• _The task_
Each entry, as given, must be output unchanged.

(Stored items)
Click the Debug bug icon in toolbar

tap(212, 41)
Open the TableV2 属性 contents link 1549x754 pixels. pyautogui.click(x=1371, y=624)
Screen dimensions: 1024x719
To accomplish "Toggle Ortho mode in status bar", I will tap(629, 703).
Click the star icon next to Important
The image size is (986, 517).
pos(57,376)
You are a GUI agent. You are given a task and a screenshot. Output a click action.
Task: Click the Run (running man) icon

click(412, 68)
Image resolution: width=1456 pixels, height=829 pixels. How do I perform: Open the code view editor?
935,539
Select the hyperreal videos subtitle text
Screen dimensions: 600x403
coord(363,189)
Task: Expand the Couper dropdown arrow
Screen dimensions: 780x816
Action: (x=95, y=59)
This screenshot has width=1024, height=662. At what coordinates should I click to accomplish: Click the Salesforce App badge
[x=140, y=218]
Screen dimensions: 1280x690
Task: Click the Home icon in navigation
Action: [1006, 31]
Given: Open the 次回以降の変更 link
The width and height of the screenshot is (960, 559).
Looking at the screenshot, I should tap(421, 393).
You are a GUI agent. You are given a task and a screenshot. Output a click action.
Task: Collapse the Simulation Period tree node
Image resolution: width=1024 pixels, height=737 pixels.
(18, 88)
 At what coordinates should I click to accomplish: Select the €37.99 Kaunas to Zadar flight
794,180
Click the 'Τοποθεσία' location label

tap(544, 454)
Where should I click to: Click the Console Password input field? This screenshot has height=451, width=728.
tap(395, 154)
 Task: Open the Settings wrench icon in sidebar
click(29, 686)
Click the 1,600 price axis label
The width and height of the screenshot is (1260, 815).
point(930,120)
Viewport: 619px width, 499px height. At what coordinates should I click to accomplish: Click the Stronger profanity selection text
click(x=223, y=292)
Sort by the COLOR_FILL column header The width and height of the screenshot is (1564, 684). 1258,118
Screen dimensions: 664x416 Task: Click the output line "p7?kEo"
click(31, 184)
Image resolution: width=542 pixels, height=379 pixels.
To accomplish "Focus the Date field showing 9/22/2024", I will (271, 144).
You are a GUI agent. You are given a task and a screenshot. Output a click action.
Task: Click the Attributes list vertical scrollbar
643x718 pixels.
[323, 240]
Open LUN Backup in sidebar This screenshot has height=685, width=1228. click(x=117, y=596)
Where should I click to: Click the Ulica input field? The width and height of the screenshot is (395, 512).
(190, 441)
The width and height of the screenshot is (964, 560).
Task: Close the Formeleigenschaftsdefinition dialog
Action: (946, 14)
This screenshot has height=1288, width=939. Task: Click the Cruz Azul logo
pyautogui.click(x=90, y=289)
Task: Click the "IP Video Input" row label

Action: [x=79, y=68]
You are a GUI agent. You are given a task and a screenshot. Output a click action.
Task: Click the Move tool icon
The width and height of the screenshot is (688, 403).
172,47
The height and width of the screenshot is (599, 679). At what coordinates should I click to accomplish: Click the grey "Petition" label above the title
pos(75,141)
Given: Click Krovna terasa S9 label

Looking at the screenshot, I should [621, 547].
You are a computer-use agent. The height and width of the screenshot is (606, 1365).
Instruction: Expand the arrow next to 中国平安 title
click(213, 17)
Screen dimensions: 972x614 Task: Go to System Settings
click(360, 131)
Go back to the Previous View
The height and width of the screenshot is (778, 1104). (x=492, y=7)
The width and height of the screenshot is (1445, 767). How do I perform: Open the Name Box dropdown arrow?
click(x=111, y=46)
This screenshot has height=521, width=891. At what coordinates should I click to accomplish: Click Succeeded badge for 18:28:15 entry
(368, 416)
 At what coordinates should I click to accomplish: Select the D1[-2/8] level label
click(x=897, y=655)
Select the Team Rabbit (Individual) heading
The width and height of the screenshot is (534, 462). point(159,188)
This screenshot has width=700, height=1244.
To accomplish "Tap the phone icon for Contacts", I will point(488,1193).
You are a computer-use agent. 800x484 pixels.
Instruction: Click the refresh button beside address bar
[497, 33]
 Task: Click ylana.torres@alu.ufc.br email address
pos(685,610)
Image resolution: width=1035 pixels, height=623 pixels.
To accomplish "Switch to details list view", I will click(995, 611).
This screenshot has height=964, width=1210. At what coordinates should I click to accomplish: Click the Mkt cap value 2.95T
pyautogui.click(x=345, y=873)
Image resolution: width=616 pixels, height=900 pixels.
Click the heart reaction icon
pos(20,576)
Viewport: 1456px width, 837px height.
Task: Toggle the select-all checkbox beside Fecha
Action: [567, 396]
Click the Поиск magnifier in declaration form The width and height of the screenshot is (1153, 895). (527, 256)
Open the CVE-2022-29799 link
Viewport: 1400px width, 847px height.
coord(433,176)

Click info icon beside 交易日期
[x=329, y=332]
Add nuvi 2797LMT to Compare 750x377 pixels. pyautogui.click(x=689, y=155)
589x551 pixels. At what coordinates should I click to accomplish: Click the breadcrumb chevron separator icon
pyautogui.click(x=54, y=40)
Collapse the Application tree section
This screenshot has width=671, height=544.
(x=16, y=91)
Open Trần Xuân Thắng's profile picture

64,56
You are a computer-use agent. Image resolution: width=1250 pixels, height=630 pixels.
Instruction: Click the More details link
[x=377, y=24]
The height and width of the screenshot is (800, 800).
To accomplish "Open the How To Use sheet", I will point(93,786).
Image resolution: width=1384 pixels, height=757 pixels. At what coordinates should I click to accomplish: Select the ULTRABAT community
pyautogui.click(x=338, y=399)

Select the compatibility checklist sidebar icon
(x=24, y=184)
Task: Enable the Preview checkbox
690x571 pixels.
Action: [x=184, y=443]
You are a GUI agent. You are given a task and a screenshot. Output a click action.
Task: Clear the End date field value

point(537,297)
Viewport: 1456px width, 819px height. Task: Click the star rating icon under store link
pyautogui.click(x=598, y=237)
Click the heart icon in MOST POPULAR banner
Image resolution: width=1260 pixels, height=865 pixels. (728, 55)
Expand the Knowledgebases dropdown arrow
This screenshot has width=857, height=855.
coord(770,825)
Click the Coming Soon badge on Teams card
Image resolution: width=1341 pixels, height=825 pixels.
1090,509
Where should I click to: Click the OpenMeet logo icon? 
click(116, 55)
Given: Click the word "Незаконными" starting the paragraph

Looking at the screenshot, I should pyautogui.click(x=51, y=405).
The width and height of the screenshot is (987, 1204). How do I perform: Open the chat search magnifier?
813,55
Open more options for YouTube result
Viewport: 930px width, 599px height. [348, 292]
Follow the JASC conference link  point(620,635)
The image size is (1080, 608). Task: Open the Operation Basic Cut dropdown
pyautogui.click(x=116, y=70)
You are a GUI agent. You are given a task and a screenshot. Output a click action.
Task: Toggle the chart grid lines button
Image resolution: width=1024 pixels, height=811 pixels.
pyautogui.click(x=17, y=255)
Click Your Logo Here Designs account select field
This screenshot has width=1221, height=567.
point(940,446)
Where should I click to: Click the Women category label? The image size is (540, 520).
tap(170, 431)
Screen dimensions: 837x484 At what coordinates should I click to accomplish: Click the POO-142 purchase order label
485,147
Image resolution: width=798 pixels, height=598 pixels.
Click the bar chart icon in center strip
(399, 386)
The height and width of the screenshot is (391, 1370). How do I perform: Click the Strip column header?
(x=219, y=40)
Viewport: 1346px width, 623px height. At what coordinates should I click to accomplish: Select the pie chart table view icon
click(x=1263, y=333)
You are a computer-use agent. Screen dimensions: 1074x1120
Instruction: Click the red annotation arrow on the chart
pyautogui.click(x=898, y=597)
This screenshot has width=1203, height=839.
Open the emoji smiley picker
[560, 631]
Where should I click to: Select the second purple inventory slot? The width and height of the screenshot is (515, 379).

• _Result_
Click the Debug bug icon in toolbar

tap(212, 41)
Open the TableV2 属性 contents link 1549x754 pixels. pyautogui.click(x=1371, y=624)
Screen dimensions: 1024x719
To accomplish "Toggle Ortho mode in status bar", I will tap(629, 703).
Click the star icon next to Important
The image size is (986, 517).
pos(57,376)
You are a GUI agent. You are given a task and a screenshot. Output a click action.
Task: Click the Run (running man) icon

click(412, 68)
Image resolution: width=1456 pixels, height=829 pixels. How do I perform: Open the code view editor?
935,539
Select the hyperreal videos subtitle text
Screen dimensions: 600x403
coord(363,189)
Task: Expand the Couper dropdown arrow
Screen dimensions: 780x816
Action: (x=95, y=59)
This screenshot has width=1024, height=662. At what coordinates should I click to accomplish: Click the Salesforce App badge
[x=140, y=218]
Screen dimensions: 1280x690
Task: Click the Home icon in navigation
Action: [1006, 31]
Given: Open the 次回以降の変更 link
The width and height of the screenshot is (960, 559).
Looking at the screenshot, I should tap(421, 393).
You are a GUI agent. You are given a task and a screenshot. Output a click action.
Task: Collapse the Simulation Period tree node
Image resolution: width=1024 pixels, height=737 pixels.
(18, 88)
 At what coordinates should I click to accomplish: Select the €37.99 Kaunas to Zadar flight
794,180
Click the 'Τοποθεσία' location label

tap(544, 454)
Where should I click to: Click the Console Password input field? This screenshot has height=451, width=728.
tap(395, 154)
 Task: Open the Settings wrench icon in sidebar
click(29, 686)
Click the 1,600 price axis label
The width and height of the screenshot is (1260, 815).
point(930,120)
Viewport: 619px width, 499px height. At what coordinates should I click to accomplish: Click the Stronger profanity selection text
click(x=223, y=292)
Sort by the COLOR_FILL column header The width and height of the screenshot is (1564, 684). 1258,118
Screen dimensions: 664x416 Task: Click the output line "p7?kEo"
click(31, 184)
Image resolution: width=542 pixels, height=379 pixels.
To accomplish "Focus the Date field showing 9/22/2024", I will (271, 144).
You are a GUI agent. You are given a task and a screenshot. Output a click action.
Task: Click the Attributes list vertical scrollbar
643x718 pixels.
[323, 240]
Open LUN Backup in sidebar This screenshot has height=685, width=1228. click(x=117, y=596)
Where should I click to: Click the Ulica input field? The width and height of the screenshot is (395, 512).
(190, 441)
The width and height of the screenshot is (964, 560).
Task: Close the Formeleigenschaftsdefinition dialog
Action: (946, 14)
This screenshot has height=1288, width=939. Task: Click the Cruz Azul logo
pyautogui.click(x=90, y=289)
Task: Click the "IP Video Input" row label

Action: [x=79, y=68]
You are a GUI agent. You are given a task and a screenshot. Output a click action.
Task: Click the Move tool icon
The width and height of the screenshot is (688, 403).
172,47
The height and width of the screenshot is (599, 679). At what coordinates should I click to accomplish: Click the grey "Petition" label above the title
pos(75,141)
Given: Click Krovna terasa S9 label

Looking at the screenshot, I should [621, 547].
You are a computer-use agent. The height and width of the screenshot is (606, 1365).
Instruction: Expand the arrow next to 中国平安 title
click(213, 17)
Screen dimensions: 972x614 Task: Go to System Settings
click(360, 131)
Go back to the Previous View
The height and width of the screenshot is (778, 1104). (x=492, y=7)
The width and height of the screenshot is (1445, 767). How do I perform: Open the Name Box dropdown arrow?
click(x=111, y=46)
This screenshot has height=521, width=891. At what coordinates should I click to accomplish: Click Succeeded badge for 18:28:15 entry
(368, 416)
 At what coordinates should I click to accomplish: Select the D1[-2/8] level label
click(x=897, y=655)
Select the Team Rabbit (Individual) heading
The width and height of the screenshot is (534, 462). point(159,188)
This screenshot has width=700, height=1244.
To accomplish "Tap the phone icon for Contacts", I will point(488,1193).
You are a computer-use agent. 800x484 pixels.
Instruction: Click the refresh button beside address bar
[497, 33]
 Task: Click ylana.torres@alu.ufc.br email address
pos(685,610)
Image resolution: width=1035 pixels, height=623 pixels.
To accomplish "Switch to details list view", I will click(995, 611).
This screenshot has height=964, width=1210. At what coordinates should I click to accomplish: Click the Mkt cap value 2.95T
pyautogui.click(x=345, y=873)
Image resolution: width=616 pixels, height=900 pixels.
Click the heart reaction icon
pos(20,576)
Viewport: 1456px width, 837px height.
Task: Toggle the select-all checkbox beside Fecha
Action: [567, 396]
Click the Поиск magnifier in declaration form The width and height of the screenshot is (1153, 895). (527, 256)
Open the CVE-2022-29799 link
Viewport: 1400px width, 847px height.
coord(433,176)

Click info icon beside 交易日期
[x=329, y=332]
Add nuvi 2797LMT to Compare 750x377 pixels. pyautogui.click(x=689, y=155)
589x551 pixels. At what coordinates should I click to accomplish: Click the breadcrumb chevron separator icon
pyautogui.click(x=54, y=40)
Collapse the Application tree section
This screenshot has width=671, height=544.
(x=16, y=91)
Open Trần Xuân Thắng's profile picture

64,56
You are a computer-use agent. Image resolution: width=1250 pixels, height=630 pixels.
Instruction: Click the More details link
[x=377, y=24]
The height and width of the screenshot is (800, 800).
To accomplish "Open the How To Use sheet", I will point(93,786).
Image resolution: width=1384 pixels, height=757 pixels. At what coordinates should I click to accomplish: Select the ULTRABAT community
pyautogui.click(x=338, y=399)

Select the compatibility checklist sidebar icon
(x=24, y=184)
Task: Enable the Preview checkbox
690x571 pixels.
Action: [x=184, y=443]
You are a GUI agent. You are given a task and a screenshot. Output a click action.
Task: Clear the End date field value

point(537,297)
Viewport: 1456px width, 819px height. Task: Click the star rating icon under store link
pyautogui.click(x=598, y=237)
Click the heart icon in MOST POPULAR banner
Image resolution: width=1260 pixels, height=865 pixels. (728, 55)
Expand the Knowledgebases dropdown arrow
This screenshot has width=857, height=855.
coord(770,825)
Click the Coming Soon badge on Teams card
Image resolution: width=1341 pixels, height=825 pixels.
1090,509
Where should I click to: Click the OpenMeet logo icon? 
click(116, 55)
Given: Click the word "Незаконными" starting the paragraph

Looking at the screenshot, I should pyautogui.click(x=51, y=405).
The width and height of the screenshot is (987, 1204). How do I perform: Open the chat search magnifier?
813,55
Open more options for YouTube result
Viewport: 930px width, 599px height. [348, 292]
Follow the JASC conference link  point(620,635)
The image size is (1080, 608). Task: Open the Operation Basic Cut dropdown
pyautogui.click(x=116, y=70)
You are a GUI agent. You are given a task and a screenshot. Output a click action.
Task: Toggle the chart grid lines button
Image resolution: width=1024 pixels, height=811 pixels.
pyautogui.click(x=17, y=255)
Click Your Logo Here Designs account select field
This screenshot has width=1221, height=567.
point(940,446)
Where should I click to: Click the Women category label? The image size is (540, 520).
tap(170, 431)
Screen dimensions: 837x484 At what coordinates should I click to accomplish: Click the POO-142 purchase order label
485,147
Image resolution: width=798 pixels, height=598 pixels.
Click the bar chart icon in center strip
(399, 386)
The height and width of the screenshot is (391, 1370). How do I perform: Click the Strip column header?
(x=219, y=40)
Viewport: 1346px width, 623px height. At what coordinates should I click to accomplish: Select the pie chart table view icon
click(x=1263, y=333)
You are a computer-use agent. Screen dimensions: 1074x1120
Instruction: Click the red annotation arrow on the chart
pyautogui.click(x=898, y=597)
This screenshot has width=1203, height=839.
Open the emoji smiley picker
[560, 631]
Where should I click to: Select the second purple inventory slot? The width and height of the screenshot is (515, 379).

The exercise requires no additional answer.